* Information supplied *
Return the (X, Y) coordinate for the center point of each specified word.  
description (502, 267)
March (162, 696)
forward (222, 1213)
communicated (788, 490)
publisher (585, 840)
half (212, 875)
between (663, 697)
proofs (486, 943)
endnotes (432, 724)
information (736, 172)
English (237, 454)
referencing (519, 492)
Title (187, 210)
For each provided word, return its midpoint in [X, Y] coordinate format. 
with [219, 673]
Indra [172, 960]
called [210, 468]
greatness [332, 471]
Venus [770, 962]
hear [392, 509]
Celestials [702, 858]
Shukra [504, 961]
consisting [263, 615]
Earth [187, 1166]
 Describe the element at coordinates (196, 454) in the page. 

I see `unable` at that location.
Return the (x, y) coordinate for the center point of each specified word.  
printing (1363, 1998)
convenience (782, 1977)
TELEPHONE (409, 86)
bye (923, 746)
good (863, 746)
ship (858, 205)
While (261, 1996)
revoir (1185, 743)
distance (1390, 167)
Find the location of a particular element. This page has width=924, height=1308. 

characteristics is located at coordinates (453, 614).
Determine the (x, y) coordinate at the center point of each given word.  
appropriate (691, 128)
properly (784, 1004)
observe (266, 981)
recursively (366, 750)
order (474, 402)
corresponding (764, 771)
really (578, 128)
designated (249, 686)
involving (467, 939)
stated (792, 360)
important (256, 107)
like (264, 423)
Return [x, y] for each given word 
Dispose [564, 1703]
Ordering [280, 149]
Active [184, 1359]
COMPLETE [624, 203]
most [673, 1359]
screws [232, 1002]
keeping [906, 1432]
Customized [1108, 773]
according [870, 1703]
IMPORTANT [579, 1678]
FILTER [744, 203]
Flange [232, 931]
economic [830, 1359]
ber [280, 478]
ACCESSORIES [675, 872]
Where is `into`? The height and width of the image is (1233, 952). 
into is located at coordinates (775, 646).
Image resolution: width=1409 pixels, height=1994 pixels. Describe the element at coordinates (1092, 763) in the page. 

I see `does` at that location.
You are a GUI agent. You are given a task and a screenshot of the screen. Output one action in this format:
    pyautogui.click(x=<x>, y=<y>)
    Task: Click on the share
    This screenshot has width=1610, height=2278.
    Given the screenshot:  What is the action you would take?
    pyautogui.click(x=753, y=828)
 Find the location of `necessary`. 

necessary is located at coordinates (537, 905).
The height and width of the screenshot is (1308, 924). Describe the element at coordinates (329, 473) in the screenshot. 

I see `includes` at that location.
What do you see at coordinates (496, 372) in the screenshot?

* Exercise instructions *
Show each line of the records that contains the string "height". Case matters.

* Reply *
Find the location of a particular element. This page has width=924, height=1308. 
Where is `into`? The height and width of the image is (1233, 952). 
Image resolution: width=1409 pixels, height=1994 pixels. Describe the element at coordinates (1092, 763) in the page. 
    This screenshot has width=1610, height=2278.
The height and width of the screenshot is (1308, 924). Describe the element at coordinates (329, 473) in the screenshot. 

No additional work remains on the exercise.